- Oscar Ukonu is a self-taught artist in Nigeria who creates hyperrealistic portraits with ballpoint pens.
- Each piece can take him almost six weeks to create using three basic techniques: hatching, crosshatching, and scribbling.
- He’ll switch between 10 of the same pens to create the portrait.
The following is a transcript of the video.
You’ve probably doodled with one of these in class: a blue Bic pen. But when Oscar Ukonu uses it, he creates this — a monochromatic and hyperrealistic masterpiece that can sell for up to $600 per print to his clientele in Nigeria and around the world.
To create something like this, Oscar will take up to six weeks and go through 10 pens! It’s not that they all run out of ink, but because if he used only one pen the whole time, the nib would start bleeding from the constant friction. That’s how much intensity creating these portraits requires. Intensity, and a lot of skill.
So, how exactly does he make intricately detailed faces out of one of the most common office supplies?
It comes down to three techniques.
Hatching, crosshatching, and scribbling.
Hatching is a common artists’ technique used in drawing to create tones and shading using closely spaced parallel lines.
You can see that here. The single lines he’s making are hatches, which create the base layer for creating shading and tones.

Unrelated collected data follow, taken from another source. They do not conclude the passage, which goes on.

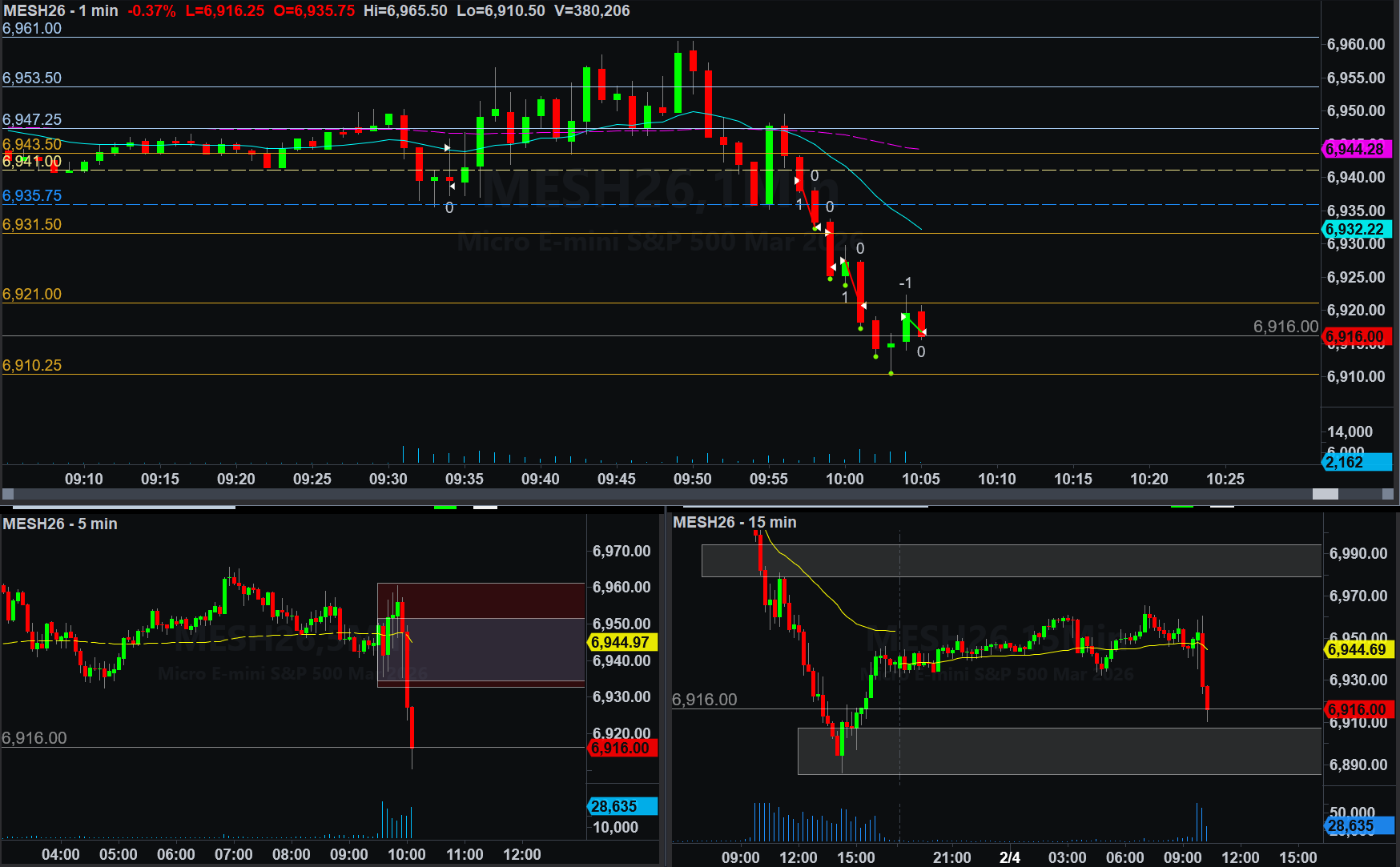Select the 6,961.00 price level label
This screenshot has height=867, width=1400.
point(32,28)
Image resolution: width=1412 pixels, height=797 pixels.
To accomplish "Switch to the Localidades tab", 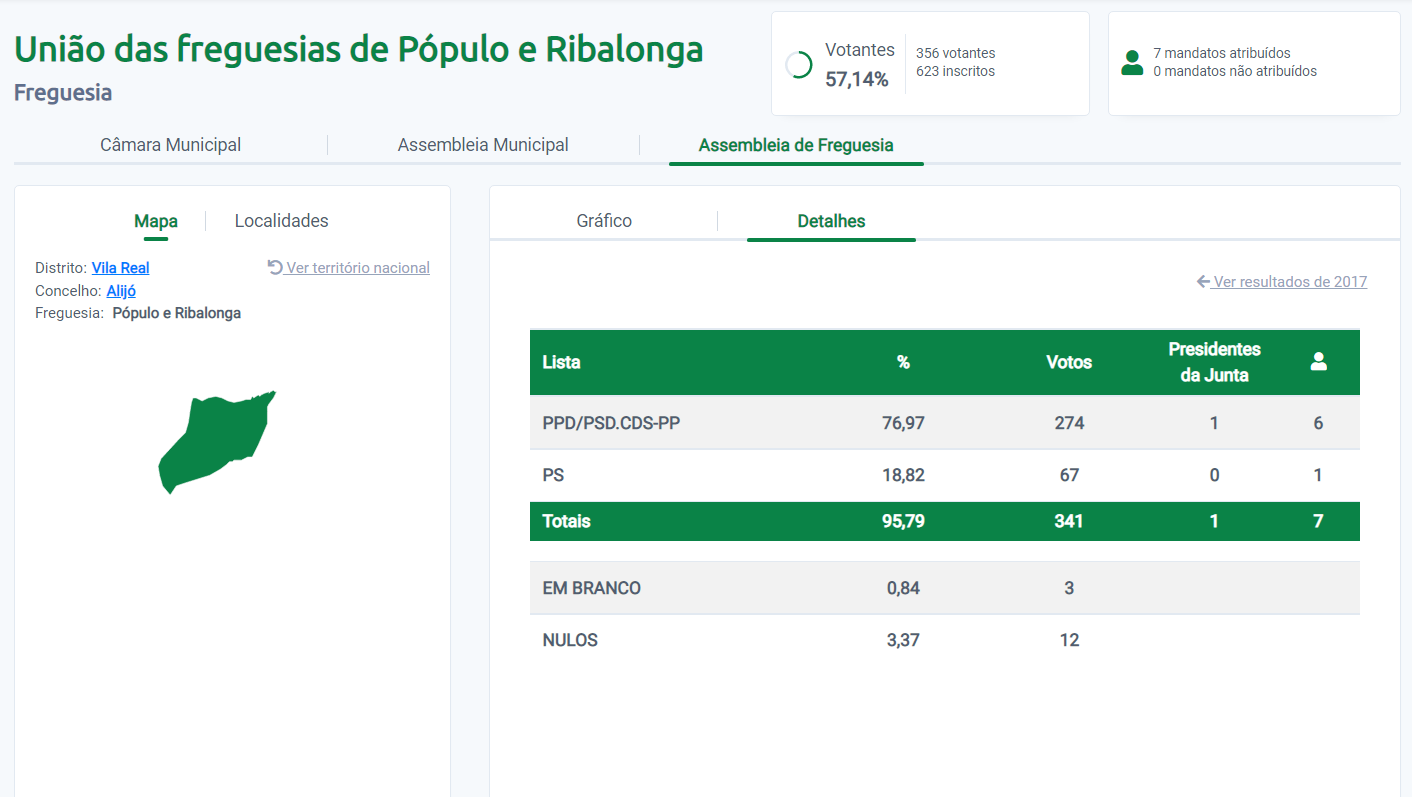I will tap(281, 221).
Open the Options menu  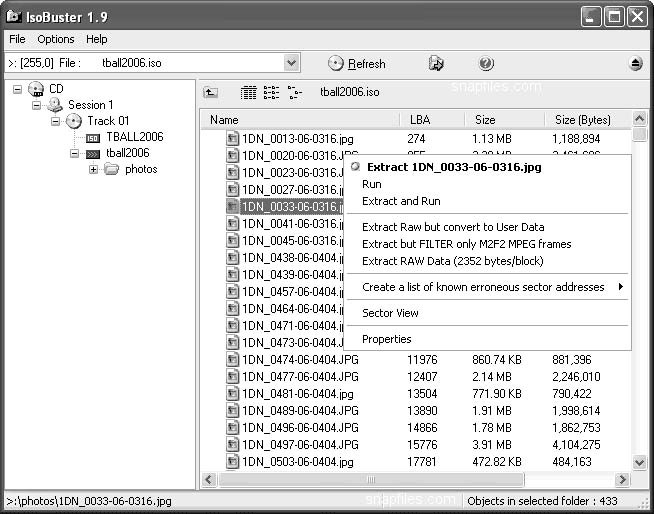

They’re typically used for lighter sections, but there can be variation even within hatching based on how many lines he draws, their closeness, and how much pressure he applies. The direction of the hatching can make different sections read as contrasting.
For example, in this section Oscar kept the lines relatively far apart to create an especially light part of the image. Compare that to here. There’s about double the amount of lines in the same amount of space. The section is still lighter than the more shaded parts of the image, but it’s darker than where Oscar hatched more spaced-out lines.
Hatching in curved lines creates contours on a face.
Crosshatching is used for shadowy areas. You can see it a lot in comic books, but it’s much more detailed here, and there’s a lot more of it in order to make it hyperreal. The overlapping crisscrosses create the illusion of depth.
You can see it being used in this section just under the lips to create a shadow. Layering them makes the shadows even deeper and darker.
With these two techniques, the final piece can show a full picture of the scene Oscar is trying to set. As a viewer, you’ll be able to understand the lighting of the picture, which sets the mood of the whole piece. But to really bring the portrait to the finish line, Oscar will use his final technique, scribbling.
But when he’s talking about scribbling, it’s not necessarily the doodling and randomly drawn lines you might think of. Oscar’s version of scribbling is an improvisation based on skill that years of being an artist has taught him. He’ll use this for nitty-gritty details like hair textures you can see here. It’s his technique for adding finishing touches.
But before any of this work happens, each of Oscar’s pieces starts with him taking about 100 photos of his subject, which get narrowed down to the 20 or so he’ll use as reference when he puts pen to paper.
The piece he’s working on today is called “Disinformation of a Republic.”
He’ll start with a pencil sketch of the image so that the proportions are scaled to the size of the canvas he’s working with. This will give him a foundation and help him understand the basic shapes he needs to create.
Then he’ll work from the top down, starting with the newspaper that’s on top of the woman’s head. Within it, there’s tiny writing and other small images, like the photos that are typically attached to the story in the paper. Because these are so small, it will take even more precision and thoughtfulness. This section will be a mix of all three of his techniques since it wraps around the head and will have varying lights and shadows.
You may be wondering what happens when he makes a mistake. Well, Oscar says that he’s learned to embrace those small mishaps into his pieces. However, he does take some small precautions. Although the pens he uses don’t tend to smudge too much, he’ll usually lean his hand on a piece of paper as he draws to minimize any smudging that may happen.
Once that section is done, it’s time for the section underneath, which includes most of the face, part of the ears, underneath the eyes, the nose, mouth, and chin. Here, Oscar has decided that the light source is hitting the person from the right side of the face, which means, generally, the thickest layers of hatching and crosshatching will happen on the left side of the face.
From there, he’ll continue drawing from the neck down, following the same idea of where light would naturally hit and repeating these two techniques for the most part.
Scribbling comes in mostly when Oscar is able to look at the entire image and go back in to improvise and elevate the details, like deepening the shadow on this pearl earring or adding a piece of stray hair that might realistically be there.
After six weeks of all of this hatching, crosshatching, and scribbling, Oscar’s piece will come together to form a portrait.